Prompt: Only one stretch of the data below should be repeated: the lines from the line containing "Instruction: Expand the" through the line containing "is (2576, 1401).", inclusive, exactly as they are.

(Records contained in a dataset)
'''
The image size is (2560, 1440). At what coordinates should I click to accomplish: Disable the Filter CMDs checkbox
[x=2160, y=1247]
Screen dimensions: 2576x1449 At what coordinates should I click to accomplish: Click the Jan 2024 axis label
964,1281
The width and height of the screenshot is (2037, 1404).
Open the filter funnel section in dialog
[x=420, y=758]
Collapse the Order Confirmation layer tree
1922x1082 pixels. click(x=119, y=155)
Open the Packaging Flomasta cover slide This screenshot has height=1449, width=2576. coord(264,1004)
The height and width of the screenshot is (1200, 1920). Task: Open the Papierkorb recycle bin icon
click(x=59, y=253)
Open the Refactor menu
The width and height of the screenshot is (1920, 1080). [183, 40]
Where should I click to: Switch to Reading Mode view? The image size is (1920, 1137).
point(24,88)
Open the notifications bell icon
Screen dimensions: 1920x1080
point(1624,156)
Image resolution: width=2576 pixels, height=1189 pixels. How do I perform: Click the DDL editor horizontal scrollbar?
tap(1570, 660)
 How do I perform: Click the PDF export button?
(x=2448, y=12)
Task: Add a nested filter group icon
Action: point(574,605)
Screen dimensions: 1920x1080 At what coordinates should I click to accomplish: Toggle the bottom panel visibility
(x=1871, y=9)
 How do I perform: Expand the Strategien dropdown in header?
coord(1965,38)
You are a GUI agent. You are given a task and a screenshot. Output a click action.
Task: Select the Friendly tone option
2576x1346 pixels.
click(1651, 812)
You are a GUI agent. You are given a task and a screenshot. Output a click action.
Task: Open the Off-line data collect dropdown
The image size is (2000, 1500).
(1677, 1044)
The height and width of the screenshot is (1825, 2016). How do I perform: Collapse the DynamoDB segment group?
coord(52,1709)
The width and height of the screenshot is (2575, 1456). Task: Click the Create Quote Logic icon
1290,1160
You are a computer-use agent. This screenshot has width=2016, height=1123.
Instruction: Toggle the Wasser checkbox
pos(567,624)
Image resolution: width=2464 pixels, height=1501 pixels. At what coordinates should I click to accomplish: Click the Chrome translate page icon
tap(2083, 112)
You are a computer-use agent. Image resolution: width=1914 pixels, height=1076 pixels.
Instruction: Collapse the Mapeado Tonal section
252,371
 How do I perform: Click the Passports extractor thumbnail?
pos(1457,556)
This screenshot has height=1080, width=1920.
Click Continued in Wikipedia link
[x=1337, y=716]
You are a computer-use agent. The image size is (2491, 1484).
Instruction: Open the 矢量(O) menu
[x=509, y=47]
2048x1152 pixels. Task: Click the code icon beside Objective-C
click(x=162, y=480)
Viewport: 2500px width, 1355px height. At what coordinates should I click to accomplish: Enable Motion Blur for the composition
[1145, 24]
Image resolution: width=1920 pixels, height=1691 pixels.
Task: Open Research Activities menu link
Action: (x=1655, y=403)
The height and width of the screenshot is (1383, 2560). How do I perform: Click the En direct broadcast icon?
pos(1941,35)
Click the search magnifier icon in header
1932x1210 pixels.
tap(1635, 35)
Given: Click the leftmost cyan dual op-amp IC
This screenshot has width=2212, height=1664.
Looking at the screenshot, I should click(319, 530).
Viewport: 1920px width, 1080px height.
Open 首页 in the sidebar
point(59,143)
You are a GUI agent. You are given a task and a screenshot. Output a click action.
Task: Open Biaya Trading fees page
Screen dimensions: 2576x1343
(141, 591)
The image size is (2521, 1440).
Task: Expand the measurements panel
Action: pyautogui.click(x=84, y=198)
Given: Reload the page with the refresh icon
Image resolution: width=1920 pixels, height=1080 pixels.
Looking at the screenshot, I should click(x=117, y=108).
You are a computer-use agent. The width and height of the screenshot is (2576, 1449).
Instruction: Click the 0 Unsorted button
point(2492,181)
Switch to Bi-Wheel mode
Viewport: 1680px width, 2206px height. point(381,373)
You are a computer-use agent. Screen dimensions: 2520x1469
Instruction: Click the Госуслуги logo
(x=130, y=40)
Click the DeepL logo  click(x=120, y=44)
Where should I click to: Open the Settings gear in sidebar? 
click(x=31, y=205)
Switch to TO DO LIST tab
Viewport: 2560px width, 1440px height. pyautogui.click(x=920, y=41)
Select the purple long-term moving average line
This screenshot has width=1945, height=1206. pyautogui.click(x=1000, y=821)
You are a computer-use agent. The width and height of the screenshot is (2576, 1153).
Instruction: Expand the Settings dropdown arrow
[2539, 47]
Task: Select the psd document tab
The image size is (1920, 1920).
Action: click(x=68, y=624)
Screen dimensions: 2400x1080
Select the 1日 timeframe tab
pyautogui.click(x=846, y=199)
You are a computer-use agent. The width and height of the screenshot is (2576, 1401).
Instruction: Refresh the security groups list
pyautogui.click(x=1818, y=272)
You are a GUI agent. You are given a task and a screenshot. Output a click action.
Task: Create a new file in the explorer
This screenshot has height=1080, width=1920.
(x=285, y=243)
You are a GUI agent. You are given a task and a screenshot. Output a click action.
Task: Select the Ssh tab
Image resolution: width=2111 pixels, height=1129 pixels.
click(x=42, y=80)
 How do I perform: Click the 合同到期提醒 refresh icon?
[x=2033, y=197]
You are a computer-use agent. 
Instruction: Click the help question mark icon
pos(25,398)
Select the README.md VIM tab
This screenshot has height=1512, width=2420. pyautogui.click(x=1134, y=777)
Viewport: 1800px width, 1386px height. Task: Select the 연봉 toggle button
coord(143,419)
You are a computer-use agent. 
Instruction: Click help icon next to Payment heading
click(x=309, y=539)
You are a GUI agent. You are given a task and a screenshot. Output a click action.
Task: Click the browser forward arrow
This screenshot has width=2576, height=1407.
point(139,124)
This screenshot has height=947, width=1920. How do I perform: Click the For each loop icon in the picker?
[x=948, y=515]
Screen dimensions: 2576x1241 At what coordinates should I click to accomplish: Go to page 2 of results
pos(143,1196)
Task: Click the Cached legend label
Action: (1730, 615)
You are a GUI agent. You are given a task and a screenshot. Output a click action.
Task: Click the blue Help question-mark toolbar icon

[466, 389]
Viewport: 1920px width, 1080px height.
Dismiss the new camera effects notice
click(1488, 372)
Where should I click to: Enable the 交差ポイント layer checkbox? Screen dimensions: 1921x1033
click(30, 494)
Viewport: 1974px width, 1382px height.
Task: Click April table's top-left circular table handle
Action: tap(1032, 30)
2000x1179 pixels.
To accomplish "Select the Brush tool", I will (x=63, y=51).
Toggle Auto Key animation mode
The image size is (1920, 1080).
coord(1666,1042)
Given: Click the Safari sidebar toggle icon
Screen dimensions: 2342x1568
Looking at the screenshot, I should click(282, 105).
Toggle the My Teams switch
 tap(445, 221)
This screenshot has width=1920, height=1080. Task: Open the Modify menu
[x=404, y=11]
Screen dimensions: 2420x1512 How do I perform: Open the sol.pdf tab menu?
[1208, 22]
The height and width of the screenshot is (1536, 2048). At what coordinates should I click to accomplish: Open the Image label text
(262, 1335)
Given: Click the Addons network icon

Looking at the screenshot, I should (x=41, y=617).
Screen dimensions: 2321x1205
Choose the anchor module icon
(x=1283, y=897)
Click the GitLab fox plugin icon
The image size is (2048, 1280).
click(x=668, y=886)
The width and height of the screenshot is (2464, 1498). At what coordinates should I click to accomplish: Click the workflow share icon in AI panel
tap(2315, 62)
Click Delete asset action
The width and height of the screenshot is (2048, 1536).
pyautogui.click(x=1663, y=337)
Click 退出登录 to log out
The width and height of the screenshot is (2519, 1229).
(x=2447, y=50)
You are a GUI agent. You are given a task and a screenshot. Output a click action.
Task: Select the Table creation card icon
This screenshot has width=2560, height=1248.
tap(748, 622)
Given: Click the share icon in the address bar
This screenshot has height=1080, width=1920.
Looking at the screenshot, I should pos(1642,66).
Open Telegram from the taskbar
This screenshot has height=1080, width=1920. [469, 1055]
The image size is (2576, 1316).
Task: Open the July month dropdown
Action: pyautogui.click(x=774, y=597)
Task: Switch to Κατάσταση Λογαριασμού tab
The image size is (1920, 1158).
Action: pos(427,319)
'''
Reply:
Instruction: Expand the Settings dropdown arrow
[2539, 47]
Task: Select the psd document tab
The image size is (1920, 1920).
Action: click(x=68, y=624)
Screen dimensions: 2400x1080
Select the 1日 timeframe tab
pyautogui.click(x=846, y=199)
You are a computer-use agent. The width and height of the screenshot is (2576, 1401).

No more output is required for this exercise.